Dominant spinal muscular atrophy linked mutations in the cargo binding domain of BICD2 result in altered interactomes and dynein hyperactivity.

Cytoplasmic dynein-1 (dynein) is responsible for the transport of most cellular cargo towards the minus end of microtubules. Dynein activation requires the multi-subunit dynactin complex and an activating cargo adaptor. The adaptors serve to link dynein with cargo and to fully activate the motor. Mutations in one of these activating adaptors, Bicaudal-D2 (BICD2), are associated with a neurodegenerative disease called Spinal Muscular Atrophy with Lower Extremity Predominance (SMALED2).
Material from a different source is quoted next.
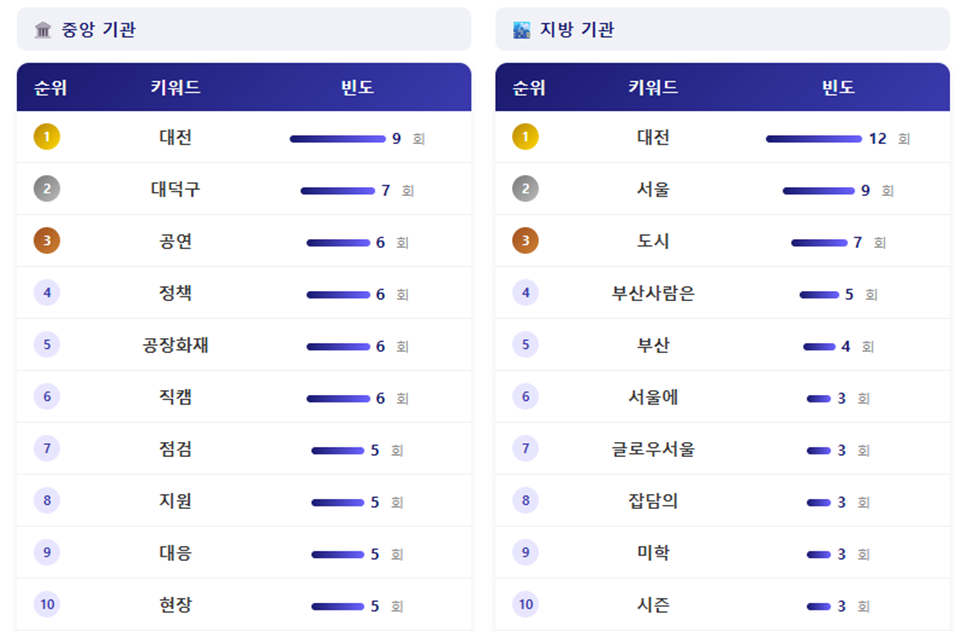The width and height of the screenshot is (962, 632).
Task: Click the keyword 글로우서울
Action: [653, 449]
The molecular defect that underlies SMALED2 is largely unknown. In addition to interacting with dynein, BICD2 has also been shown to associate with KIF5B, a plus-end directed microtubule motor. We hypothesized that interactome changes associated with mutant versions of BICD2, and the resulting differences in cargo transport, might underlie the etiology of SMALED2. To test our hypothesis, we first defined the interactome of wild-type human BICD2. This led to the identification of known BICD2 interacting proteins in addition to potentially novel cargo such as components of the HOPS complex, a six-subunit complex involved in endo-lysosomal trafficking. We next determined the interactome of three SMALED2-linked mutants in BICD2, two of which reside in the cargo binding domain. Interestingly, all three mutations resulted in BICD2-mediated dynein hyper-activation. Furthermore, all three mutants were associated with interactome changes. One of these mutants, BICD2_R747C, was deficient in binding to HOPS complex components and the nucleoporin RANBP2. In addition, this mutant also resulted in a gain-of-function interaction with GRAMD1A, a protein localized to the endoplasmic reticulum. This gain-of-function interaction resulted in mislocalization of GRAMD1A in BICD2_R747C expressing cells. Collectively, our results suggest that dynein hyperactivity, interactome changes, and cargo transport defects might contribute to the symptoms associated with SMALED2.